HIV related mortality remains high among medical inpatients, especially among HIV-positive patients who recently initiated ART or have not started ART yet.

Citation: Matoga MM, Rosenberg NE, Stanley CC, LaCourse S, Munthali CK, Nsona DP, et al. (2018) Inpatient mortality rates during an era of increased access to HIV testing and ART: A prospective observational study in Lilongwe, Malawi. PLoS ONE 13(2): e0191944. https://doi.org/10.1371/journal.pone.0191944

Editor: Sarah L. Pett, University of New South Wales, AUSTRALIA

Received: April 13, 2017; Accepted: January 13, 2018; Published: February 7, 2018

Copyright: © 2018 Matoga et al. This is an open access article distributed under the terms of the Creative Commons Attribution License, which permits unrestricted use, distribution, and reproduction in any medium, provided the original author and source are credited.

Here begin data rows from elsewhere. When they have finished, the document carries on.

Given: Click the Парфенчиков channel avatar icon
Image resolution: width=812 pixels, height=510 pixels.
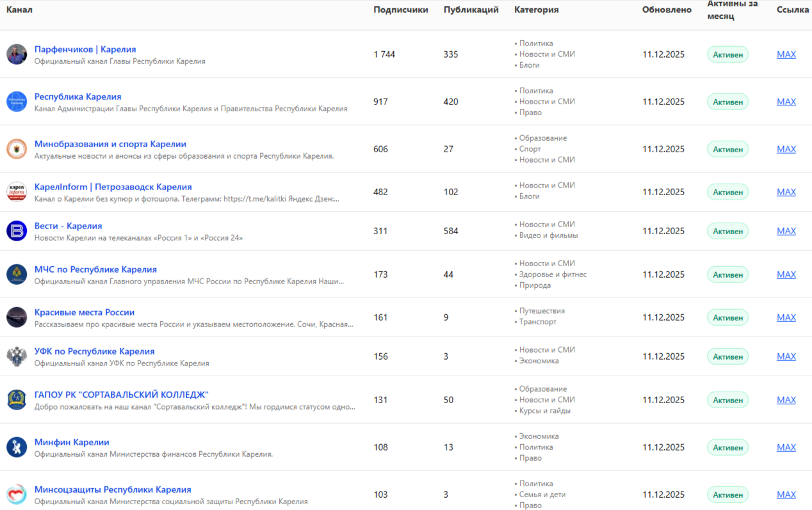Looking at the screenshot, I should [17, 54].
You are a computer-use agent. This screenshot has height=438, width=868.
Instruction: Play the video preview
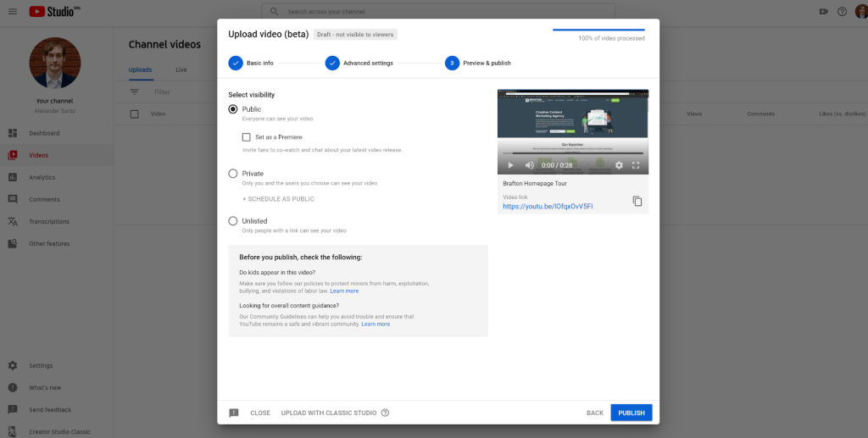(510, 165)
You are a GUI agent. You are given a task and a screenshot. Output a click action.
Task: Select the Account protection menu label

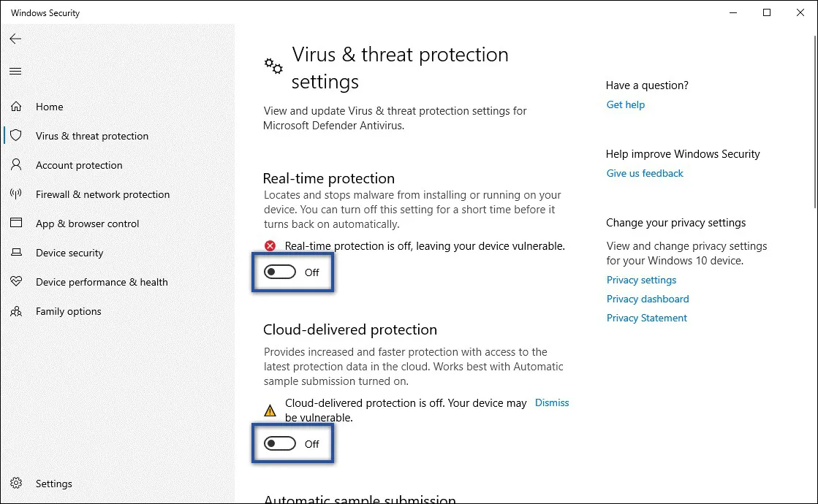79,165
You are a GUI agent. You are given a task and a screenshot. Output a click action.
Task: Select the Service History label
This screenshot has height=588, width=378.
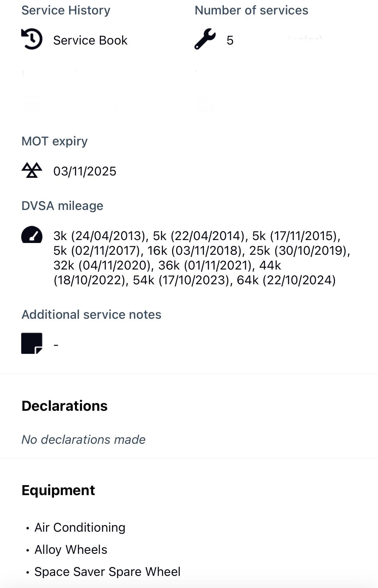click(66, 10)
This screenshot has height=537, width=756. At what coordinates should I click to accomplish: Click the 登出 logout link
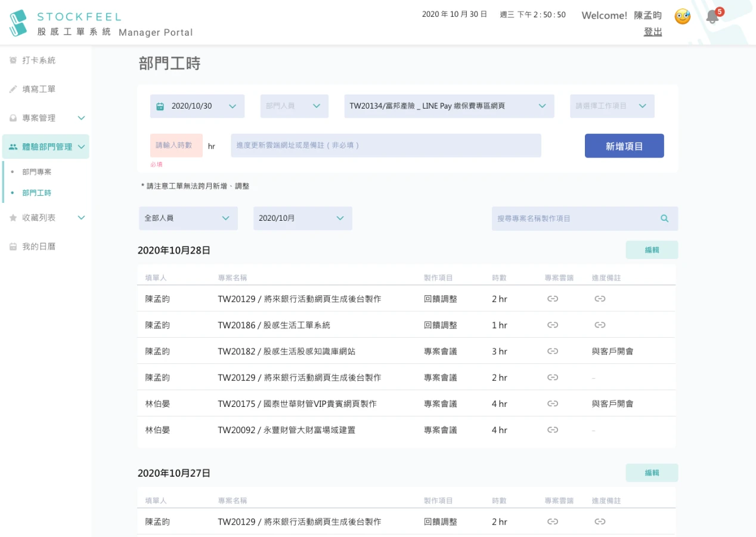click(x=653, y=32)
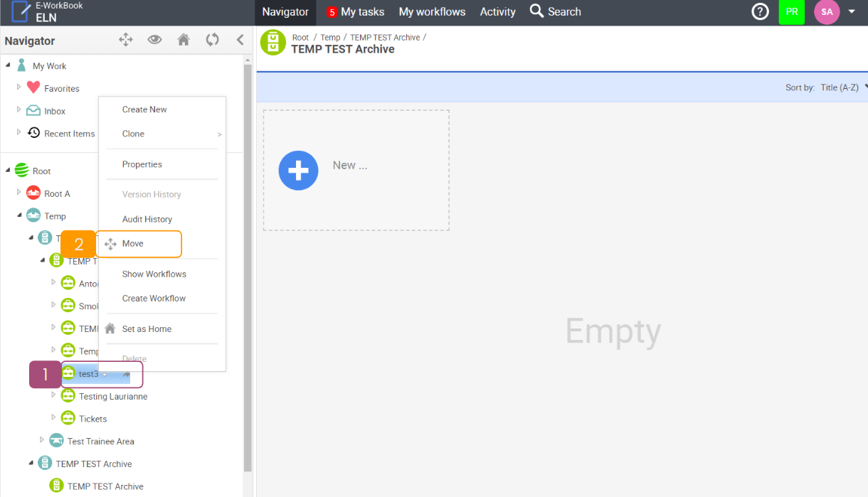Screen dimensions: 868x497
Task: Switch to the My workflows tab
Action: [432, 12]
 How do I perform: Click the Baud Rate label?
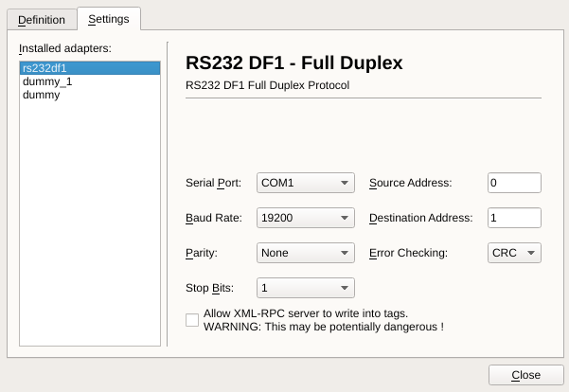(x=213, y=218)
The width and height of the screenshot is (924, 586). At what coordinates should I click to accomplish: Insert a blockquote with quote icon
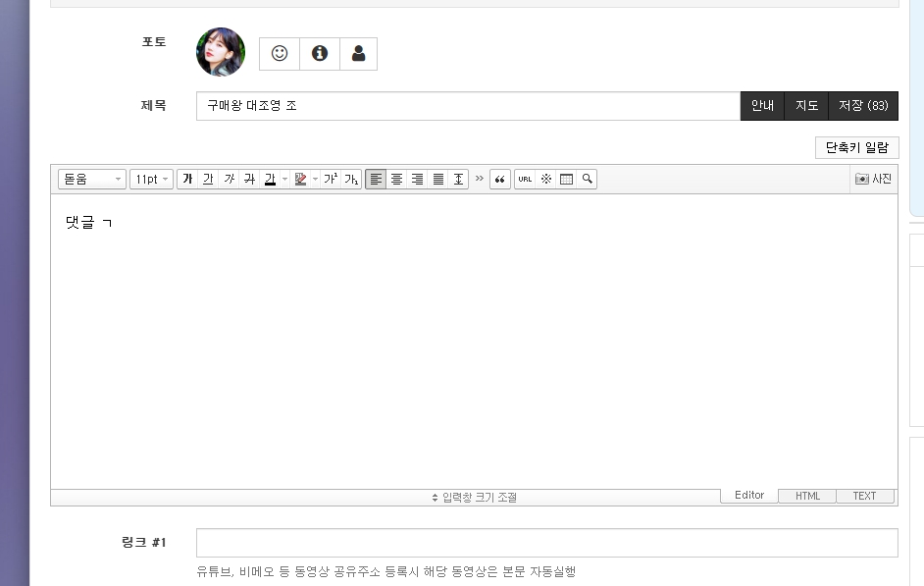tap(499, 180)
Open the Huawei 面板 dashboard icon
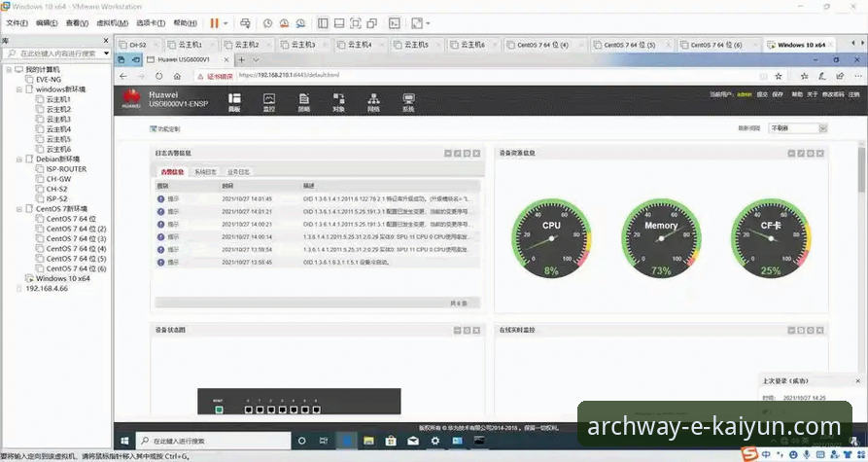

Data Availability: Data are available from the UNC project Data Access/Repository and National Health Sciences Research Ethics Committee for researchers who meet the criteria for access to confidential data. Data are from the "CD1114 Improving inpatient hospital care: program evaluation of causes of hospitalization, uptake of routine HIV testing and counseling, early ART initiation and outcomes at Kamuzu Central Hospital" study. Data access requests can be sent to the UNC project's Data Manager, Wiza Kumwenda, at: wkumwenda@unclilongwe.org.

Funding: Research reported in this publication was supported by the National Institutes of Health through the University of North Carolina, Center for AIDS Research under award NIH P30-AI50410-14. This grant supported the study design, data collection and manuscript preparation. MM received funding from NIH P30-AI50410-14. NR was supported by the UNC Hopkins Morehouse Tulane Fogarty Global Health Fellows Program (R25 TW009340) and The National Institute of Mental Health (K99 MH104154-01A1). BH received funding from Doris Duke. SL received funding from the Fogarty International Clinical Research Scholars and Fellows Program at Vanderbilt University (R24 TW007988) and the American Recovery and Reinvestment Act. Bryce Haac is supported as a Doris Duke scholar.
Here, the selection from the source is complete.